Medicare fraud is pervasive in Detroit and elsewhere in the country. The U.S. Attorney's Office here is constantly prosecuting cases, some involving some very big amounts of money.
But no case in recent times has garnered more attention in Detroit than the Medicare fraud scandal involving oncologist/hematologist Dr. Farid Fata of Oakland County, who was not only accused of bilking Medicare of tens of millions of dollars, but of also misdiagnosing patients, telling them they had cancer when they didn't, and of giving unnecessary chemotherapy to people, some of whom didn't even have cancer or couldn't have possibly benefited at the stage of cancer they were in.
The case was simply a scary reminder that someone in a position of authority and trust can take advantage of people in their most vulnerable state.
On Tuesday, Dr. Fata, 49, of Oakland Township, pleaded guilty in U.S. District Court to several counts of health care fraud, money laundering and conspiracy, according to a press release from the U.S. Attorney's Office.
Specifically, Fata pleaded guilty to 13 counts of health care fraud, one count of conspiracy to pay or receive kickbacks and two counts of money laundering. Sentencing is set for Feb. 23 where he could face some serious prison time and fines.
"At a time when they are most vulnerable and fearful, cancer patients put their lives in the hands of doctors and endure risky treatments at their recommendation,” Assistant Attorney General Leslie R. Caldwell of the Justice Department's Criminal Division said in a statement.
“Dr. Fata today admitted he put greed before the health and safety of his patients, putting them through unnecessary chemotherapy and other treatments just so that he could collect additional millions from Medicare. The mere thought of what he did is chilling. Thanks to the quick action of our partners, he was arrested and has now admitted his guilt.”
Fata operated a cancer treatment clinic, Michigan Hematology Oncology, which had offices in Rochester Hills, Clarkston, Bloomfield Hills, Lapeer, Sterling Heights, Troy and Oak Park. He also owned a diagnostic testing facility, United Diagnostics PLLC, in Rochester Hills.
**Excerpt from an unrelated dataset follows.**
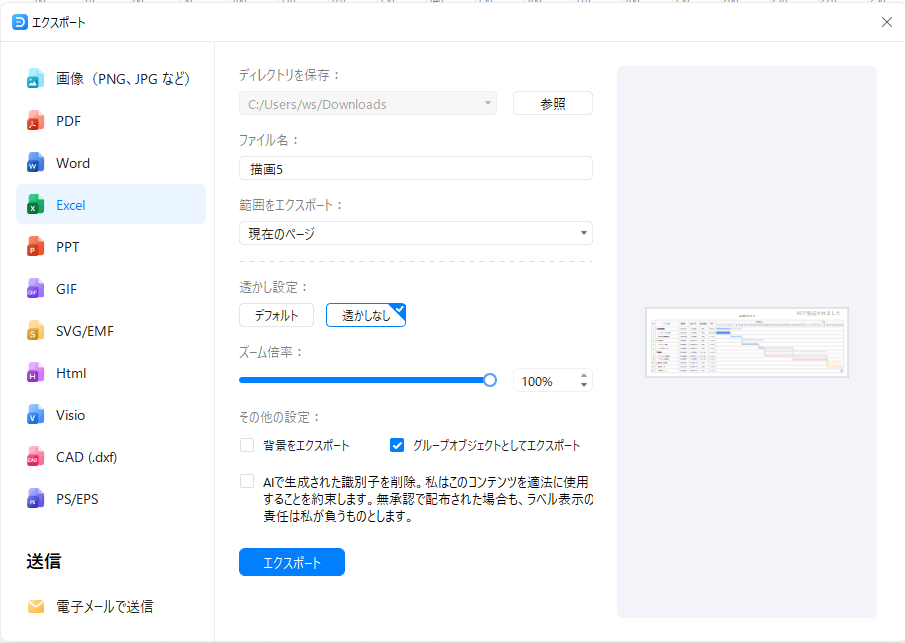Screen dimensions: 905x643
Task: Enable the 背景をエクスポート checkbox
Action: pyautogui.click(x=247, y=445)
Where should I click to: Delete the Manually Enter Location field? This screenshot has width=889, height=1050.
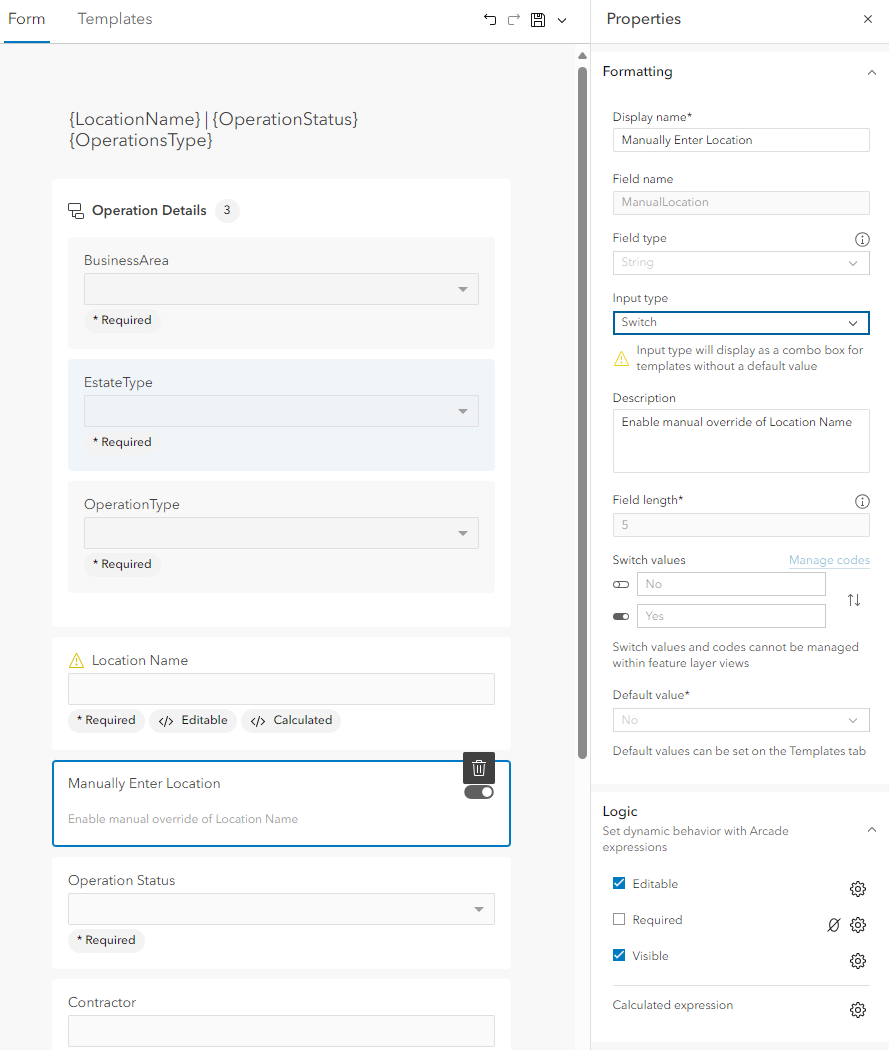(x=479, y=768)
Authorities said that Fata submitted approximately $225 million in claims to Medicare between August 2007 and July 2013. In the end, Medicare paid out more than $91 million to Fata, of which over $48 million was for chemotherapy and other cancer treatments.
In court on Tuesday, the doctor read aloud an admission that he submitted false Medicare and insurance claims and ordered “medically unnecessary” treatments, according to the Detroit News.
The plea came just weeks before his Oct. 14 trial.
The News quoted Liz Lupo, the daughter of a former Fata patient who died of lung cancer in 2007. She expressed disappointment in the plea.
“He’s not being charged with enough,” she said. “He pled guilty to a handful of patients when there were thousands. We wanted to hear the details about how he was allowed to (do this).”